|Intel Chipset and Driver Support
About these pages.
In response to all the emails and newsgroup postings I end up responding to regarding AGP conflicts, bus mastering IDE drivers and support for various Intel chipsets, I've decided to post all the information on GWeb. Most of the information on this page comes directly from Intel, specifically the excellent Troubleshooting Common System Configuration Issues document they've published. Check out the following links for each of the GWeb Intel pages.
|- how to identify your Intel chipset and/or processor.
|INF Installation Utility
|- what it's for, addressing the AGP memory conflict, and downloads.
|- some specific software and information for Pentium 4 owners and upgrades.
|Bus Master IDE Drivers
|- what they're for, removing the drivers under '95 and '98, and downloads.

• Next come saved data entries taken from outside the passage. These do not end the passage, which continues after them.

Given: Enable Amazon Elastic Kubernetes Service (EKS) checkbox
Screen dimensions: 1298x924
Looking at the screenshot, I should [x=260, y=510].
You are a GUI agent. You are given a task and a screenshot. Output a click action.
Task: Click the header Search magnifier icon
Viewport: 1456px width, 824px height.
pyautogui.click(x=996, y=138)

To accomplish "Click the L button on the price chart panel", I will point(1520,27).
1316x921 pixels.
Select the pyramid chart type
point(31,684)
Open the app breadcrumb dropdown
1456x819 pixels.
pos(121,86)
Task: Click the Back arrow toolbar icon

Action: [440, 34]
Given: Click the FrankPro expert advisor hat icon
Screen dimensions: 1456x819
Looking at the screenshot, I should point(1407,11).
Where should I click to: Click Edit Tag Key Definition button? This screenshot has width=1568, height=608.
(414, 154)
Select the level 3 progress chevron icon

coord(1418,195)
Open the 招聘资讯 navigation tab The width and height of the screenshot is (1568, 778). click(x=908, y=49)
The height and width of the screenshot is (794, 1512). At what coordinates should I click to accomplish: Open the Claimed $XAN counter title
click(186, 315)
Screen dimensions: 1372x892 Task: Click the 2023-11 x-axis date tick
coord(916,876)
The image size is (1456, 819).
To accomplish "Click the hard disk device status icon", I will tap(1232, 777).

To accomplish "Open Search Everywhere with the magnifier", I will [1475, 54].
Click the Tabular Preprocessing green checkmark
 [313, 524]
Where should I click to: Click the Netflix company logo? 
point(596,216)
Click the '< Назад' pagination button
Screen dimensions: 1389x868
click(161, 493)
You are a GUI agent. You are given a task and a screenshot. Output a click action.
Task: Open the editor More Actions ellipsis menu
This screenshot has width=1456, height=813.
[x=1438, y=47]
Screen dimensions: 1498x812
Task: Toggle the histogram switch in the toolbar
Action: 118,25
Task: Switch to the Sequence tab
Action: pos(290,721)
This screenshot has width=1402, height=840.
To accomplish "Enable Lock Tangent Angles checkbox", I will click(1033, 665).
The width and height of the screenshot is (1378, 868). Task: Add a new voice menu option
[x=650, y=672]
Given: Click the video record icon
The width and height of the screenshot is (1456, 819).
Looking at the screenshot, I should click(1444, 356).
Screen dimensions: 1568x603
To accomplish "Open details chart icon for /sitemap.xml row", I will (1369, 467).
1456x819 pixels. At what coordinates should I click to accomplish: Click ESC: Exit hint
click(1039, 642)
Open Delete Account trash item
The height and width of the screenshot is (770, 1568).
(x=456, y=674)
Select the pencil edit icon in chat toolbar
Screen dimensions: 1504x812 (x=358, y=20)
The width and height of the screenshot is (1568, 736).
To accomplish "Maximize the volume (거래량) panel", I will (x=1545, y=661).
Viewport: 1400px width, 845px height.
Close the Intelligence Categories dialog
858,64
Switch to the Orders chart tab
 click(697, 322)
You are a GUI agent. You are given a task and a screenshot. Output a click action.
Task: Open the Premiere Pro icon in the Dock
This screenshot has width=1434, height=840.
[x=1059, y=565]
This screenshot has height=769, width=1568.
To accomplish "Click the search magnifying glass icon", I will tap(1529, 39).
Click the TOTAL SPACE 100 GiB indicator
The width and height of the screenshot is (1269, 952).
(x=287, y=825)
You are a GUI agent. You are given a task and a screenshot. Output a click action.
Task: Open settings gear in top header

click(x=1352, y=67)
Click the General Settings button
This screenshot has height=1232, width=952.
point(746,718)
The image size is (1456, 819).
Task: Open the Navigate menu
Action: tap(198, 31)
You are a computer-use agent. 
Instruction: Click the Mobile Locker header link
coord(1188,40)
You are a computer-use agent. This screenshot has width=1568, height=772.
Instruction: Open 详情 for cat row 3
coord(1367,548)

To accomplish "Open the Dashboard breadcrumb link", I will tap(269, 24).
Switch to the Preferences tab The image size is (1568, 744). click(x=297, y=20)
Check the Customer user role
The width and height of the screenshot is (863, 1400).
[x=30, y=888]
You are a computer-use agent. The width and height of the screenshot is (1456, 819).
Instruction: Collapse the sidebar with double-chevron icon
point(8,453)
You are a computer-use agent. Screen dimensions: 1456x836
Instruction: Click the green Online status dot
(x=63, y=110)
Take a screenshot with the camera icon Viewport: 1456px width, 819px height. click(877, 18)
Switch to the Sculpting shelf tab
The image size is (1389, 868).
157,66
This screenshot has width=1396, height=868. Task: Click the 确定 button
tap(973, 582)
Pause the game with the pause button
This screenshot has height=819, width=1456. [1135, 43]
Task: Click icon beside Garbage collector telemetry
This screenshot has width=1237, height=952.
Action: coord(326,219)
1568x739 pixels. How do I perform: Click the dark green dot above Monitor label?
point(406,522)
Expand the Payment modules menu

An Important Note on ACPI BIOS and Windows 98
I'm posting this note for anyone who intends to upgrade a Windows 98 PC from a PIII system (e.g. the ABit BF6) to a P4 ACPI system (e.g. the ABit BW7). If I'd known this before I performed the upgrade, I would have saved myself a day of agony. This little snippet comes from the ABit BW7 manual, hidden away in Appendix G, and it's a gem:
|"To get Windows 98 to enable the ACPI BIOS function, you have to type the parameter after the setup command, for example, setup /p j. This command will let Windows 98 automatically install the necessary elements for the ACPI BIOS. If you have already installed Windows 98 without using this command, you have to re-install Windows 98 and use the setup /p j command. Otherwise, your Windows 98 ACPI function may not work."
"May not work", indeed. "Will not recognise bloody anything properly" would be a more accurate description of my experience. After I read this, I ran setup from my Win98SE CD using the /p j parameter on top of my existing installation, used the latest INF Update, and everything was absolutely fine. (Re-installing Windows 98SE this way maintained my existing Windows and program settings.) You have been warned.
By the way, that's a lower-case J after the /p, not a lower-case I.
The Intel Application Accelerator
If you're running a Pentium III or 4, you should also be running Intel's Application Accelerator. It dramatically improves the performance of your I/O subsystem (essentially, your hard drive), and replaces Intel's original Ultra ATA Driver. You'll also get faster boot times and support for 137GB and larger hard drives. Most of the serious acceleration comes into play with a Pentium 4, but Intel state that the Application Accelerator will improve a Pentium III-based system, too.
Check out the Info link below for everything you might want to know (there's a compatibility issues document available).
Note that you'll need the latest INF Update installed for the Application Accelerator to recognise your system correctly, and that it only supports Windows 98 and later.